Re: [PATCH v2 04/11] kmem accounting basic infrastructure
From: Michal Hocko <hidden>
Date: 2012-08-15 12:39:38
Also in:
linux-mm, lkml
On Wed 15-08-12 13:33:55, Glauber Costa wrote: [...]
quoted
This can be quite confusing. I am still not sure whether we should mix the two things together. If somebody wants to limit the kernel memory he has to touch the other limit anyway. Do you have a strong reason to mix the user and kernel counters?This is funny, because the first opposition I found to this work was "Why would anyone want to limit it separately?" =p It seems that a quite common use case is to have a container with a unified view of "memory" that it can use the way he likes, be it with kernel memory, or user memory. I believe those people would be happy to just silently account kernel memory to user memory, or at the most have a switch to enable it. What gets clear from this back and forth, is that there are people interested in both use cases.

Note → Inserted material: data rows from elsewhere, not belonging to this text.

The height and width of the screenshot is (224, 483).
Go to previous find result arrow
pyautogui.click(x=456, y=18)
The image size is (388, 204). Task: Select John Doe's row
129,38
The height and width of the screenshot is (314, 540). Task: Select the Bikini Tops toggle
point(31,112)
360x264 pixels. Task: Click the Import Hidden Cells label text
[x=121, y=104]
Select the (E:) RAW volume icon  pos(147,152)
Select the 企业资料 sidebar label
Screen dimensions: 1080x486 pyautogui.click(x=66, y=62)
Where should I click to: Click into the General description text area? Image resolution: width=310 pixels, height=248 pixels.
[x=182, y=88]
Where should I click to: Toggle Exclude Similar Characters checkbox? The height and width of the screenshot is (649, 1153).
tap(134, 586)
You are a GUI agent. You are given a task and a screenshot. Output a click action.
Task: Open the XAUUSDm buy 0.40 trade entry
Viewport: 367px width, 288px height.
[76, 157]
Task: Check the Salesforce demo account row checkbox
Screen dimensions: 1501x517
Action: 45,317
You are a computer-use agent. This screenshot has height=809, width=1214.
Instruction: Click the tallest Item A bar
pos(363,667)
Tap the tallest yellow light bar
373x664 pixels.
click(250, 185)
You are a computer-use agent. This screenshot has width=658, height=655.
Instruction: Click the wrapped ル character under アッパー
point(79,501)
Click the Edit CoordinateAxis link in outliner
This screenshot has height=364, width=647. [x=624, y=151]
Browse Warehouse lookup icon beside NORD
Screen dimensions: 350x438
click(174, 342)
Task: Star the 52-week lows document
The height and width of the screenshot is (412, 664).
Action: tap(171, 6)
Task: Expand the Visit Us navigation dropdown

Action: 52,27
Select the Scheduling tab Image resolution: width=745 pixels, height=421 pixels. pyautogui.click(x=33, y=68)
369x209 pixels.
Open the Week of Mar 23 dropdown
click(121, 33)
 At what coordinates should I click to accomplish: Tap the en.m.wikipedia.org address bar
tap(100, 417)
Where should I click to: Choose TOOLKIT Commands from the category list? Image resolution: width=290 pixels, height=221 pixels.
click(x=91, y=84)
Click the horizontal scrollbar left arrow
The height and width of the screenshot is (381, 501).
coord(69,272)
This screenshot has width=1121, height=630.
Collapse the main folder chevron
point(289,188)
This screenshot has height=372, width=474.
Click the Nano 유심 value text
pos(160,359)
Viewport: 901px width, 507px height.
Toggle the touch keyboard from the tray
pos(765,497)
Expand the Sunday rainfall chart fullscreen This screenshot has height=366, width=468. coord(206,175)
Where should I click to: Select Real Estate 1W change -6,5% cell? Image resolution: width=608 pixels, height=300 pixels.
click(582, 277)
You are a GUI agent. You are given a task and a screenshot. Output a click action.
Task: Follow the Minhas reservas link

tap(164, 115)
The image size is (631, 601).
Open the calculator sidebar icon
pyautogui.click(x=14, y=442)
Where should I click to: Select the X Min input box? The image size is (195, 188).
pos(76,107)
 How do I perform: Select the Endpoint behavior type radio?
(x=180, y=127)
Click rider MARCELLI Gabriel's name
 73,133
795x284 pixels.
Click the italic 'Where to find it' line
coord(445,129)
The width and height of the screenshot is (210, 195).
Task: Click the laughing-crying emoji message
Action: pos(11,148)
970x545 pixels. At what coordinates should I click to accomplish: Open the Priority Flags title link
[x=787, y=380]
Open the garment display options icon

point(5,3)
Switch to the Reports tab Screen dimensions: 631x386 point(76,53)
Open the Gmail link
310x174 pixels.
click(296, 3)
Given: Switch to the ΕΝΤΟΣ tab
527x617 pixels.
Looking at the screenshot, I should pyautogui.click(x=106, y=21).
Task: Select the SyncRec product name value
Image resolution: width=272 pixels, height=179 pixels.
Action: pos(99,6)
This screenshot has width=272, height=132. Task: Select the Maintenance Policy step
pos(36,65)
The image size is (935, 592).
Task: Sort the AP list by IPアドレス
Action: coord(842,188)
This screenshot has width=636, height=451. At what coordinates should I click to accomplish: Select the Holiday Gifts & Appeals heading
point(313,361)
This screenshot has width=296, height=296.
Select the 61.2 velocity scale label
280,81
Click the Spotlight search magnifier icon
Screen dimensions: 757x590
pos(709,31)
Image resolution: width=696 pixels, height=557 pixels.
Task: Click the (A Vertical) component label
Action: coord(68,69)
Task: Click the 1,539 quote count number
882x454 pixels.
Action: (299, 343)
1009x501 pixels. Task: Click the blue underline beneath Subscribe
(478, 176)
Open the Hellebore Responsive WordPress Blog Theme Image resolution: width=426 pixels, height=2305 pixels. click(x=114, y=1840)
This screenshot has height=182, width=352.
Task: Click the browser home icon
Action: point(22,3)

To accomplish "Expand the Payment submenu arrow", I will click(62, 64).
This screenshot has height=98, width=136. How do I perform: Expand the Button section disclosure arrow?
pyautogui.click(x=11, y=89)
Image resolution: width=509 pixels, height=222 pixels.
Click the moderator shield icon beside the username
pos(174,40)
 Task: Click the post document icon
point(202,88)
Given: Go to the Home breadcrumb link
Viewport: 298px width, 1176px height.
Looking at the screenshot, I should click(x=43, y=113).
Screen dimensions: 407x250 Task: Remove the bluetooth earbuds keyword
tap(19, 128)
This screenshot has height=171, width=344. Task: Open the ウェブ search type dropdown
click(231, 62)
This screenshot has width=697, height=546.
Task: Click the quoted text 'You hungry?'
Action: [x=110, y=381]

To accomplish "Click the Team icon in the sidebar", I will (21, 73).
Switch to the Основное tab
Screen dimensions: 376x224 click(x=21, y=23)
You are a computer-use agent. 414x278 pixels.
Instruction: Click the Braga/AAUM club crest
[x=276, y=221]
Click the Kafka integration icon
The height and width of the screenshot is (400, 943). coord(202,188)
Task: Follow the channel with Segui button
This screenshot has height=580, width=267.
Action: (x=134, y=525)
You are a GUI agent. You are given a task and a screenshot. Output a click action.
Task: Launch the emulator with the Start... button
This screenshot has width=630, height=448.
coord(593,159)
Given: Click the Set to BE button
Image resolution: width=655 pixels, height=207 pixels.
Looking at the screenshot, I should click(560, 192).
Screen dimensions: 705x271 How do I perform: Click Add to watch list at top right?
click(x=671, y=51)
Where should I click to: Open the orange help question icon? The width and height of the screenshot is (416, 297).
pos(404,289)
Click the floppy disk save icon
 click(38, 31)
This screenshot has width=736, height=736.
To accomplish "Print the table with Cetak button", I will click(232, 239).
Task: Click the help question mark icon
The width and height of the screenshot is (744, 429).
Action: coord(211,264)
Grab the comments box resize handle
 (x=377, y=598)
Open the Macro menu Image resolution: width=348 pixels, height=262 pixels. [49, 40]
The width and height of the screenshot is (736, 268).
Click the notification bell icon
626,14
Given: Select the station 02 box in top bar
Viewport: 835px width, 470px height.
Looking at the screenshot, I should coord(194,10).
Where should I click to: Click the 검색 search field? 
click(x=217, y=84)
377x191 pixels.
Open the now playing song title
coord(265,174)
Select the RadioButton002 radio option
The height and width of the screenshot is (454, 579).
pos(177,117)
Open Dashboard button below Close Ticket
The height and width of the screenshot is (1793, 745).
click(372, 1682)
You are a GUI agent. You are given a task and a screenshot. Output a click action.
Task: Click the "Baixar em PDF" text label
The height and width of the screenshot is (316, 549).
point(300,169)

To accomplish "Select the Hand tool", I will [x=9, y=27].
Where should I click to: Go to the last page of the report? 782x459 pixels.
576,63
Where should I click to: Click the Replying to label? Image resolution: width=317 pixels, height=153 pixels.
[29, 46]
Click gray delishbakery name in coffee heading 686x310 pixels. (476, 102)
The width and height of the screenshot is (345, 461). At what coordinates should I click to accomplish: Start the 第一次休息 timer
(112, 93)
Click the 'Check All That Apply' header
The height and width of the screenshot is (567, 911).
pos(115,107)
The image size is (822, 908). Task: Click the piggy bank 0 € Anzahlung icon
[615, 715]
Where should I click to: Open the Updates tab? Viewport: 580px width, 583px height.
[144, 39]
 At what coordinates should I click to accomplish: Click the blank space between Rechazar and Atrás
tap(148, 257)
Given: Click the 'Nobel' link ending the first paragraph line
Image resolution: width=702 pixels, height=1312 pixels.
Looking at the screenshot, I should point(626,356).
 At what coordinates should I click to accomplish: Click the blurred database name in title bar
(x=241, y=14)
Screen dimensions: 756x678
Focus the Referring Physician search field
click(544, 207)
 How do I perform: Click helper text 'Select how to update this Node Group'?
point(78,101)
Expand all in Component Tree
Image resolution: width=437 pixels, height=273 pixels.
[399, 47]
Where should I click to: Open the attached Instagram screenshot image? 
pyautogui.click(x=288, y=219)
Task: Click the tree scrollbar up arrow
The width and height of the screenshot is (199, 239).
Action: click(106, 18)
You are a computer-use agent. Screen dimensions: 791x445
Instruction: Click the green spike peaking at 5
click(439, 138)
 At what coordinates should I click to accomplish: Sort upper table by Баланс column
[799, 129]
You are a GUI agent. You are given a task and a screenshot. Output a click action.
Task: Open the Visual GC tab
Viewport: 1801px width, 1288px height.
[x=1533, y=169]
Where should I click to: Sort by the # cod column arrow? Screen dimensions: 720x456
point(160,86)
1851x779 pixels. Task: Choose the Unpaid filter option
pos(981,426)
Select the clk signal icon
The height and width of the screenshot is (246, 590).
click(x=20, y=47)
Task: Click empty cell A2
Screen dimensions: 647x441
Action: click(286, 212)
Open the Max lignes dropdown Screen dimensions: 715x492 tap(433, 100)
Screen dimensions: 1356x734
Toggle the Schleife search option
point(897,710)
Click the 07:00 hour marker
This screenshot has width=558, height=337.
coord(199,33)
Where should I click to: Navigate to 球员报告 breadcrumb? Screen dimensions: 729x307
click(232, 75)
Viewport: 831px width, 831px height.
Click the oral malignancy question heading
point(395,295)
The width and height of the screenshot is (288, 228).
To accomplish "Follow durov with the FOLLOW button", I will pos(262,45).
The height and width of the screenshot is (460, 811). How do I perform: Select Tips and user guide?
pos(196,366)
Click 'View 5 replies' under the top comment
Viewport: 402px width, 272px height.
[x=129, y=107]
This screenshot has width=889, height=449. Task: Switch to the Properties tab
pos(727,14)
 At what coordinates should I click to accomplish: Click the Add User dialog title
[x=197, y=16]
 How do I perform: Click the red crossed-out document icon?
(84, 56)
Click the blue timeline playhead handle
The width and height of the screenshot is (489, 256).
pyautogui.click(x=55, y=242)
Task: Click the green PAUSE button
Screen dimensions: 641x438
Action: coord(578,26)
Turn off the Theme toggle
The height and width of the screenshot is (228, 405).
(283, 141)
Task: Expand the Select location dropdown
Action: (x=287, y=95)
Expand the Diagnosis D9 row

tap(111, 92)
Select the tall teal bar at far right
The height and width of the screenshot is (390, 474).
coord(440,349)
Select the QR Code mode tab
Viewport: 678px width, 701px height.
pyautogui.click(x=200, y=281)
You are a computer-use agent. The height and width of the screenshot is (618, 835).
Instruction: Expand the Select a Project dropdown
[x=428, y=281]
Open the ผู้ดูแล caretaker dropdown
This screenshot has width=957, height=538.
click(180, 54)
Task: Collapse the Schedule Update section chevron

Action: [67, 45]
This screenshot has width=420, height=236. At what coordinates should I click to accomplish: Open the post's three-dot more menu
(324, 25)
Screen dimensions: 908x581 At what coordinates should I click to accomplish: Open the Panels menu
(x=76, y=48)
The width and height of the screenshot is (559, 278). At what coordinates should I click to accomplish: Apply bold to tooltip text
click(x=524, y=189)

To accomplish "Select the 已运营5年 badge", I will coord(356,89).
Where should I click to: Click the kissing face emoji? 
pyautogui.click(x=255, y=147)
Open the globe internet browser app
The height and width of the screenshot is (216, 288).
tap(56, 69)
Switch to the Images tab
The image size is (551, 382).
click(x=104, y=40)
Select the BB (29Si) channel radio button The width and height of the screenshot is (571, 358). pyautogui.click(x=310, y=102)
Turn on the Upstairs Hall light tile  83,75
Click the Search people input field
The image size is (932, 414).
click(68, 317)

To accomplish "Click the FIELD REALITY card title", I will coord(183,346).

I am still not 100% sure myself. It is just clear that the reclaim would need some work in order to do accounting like this.
quoted
My impression was that kernel allocation should simply fail while user allocations might reclaim as well. Why should we reclaim just because of the kernel allocation (which is unreclaimable from hard limit reclaim point of view)?That is not what the kernel does, in general. We assume that if he wants that memory and we can serve it, we should. Also, not all kernel memory is unreclaimable. We can shrink the slabs, for instance. Ying Han claims she has patches for that already...
Are those patches somewhere around? [...]
quoted
This doesn't check for the hierachy so kmem_accounted might not be in sync with it's parents. mem_cgroup_create (below) needs to copy kmem_accounted down from the parent and the above needs to check if this is a similar dance like mem_cgroup_oom_control_write.I don't see why we have to. I believe in a A/B/C hierarchy, C should be perfectly able to set a different limit than its parents. Note that this is not a boolean.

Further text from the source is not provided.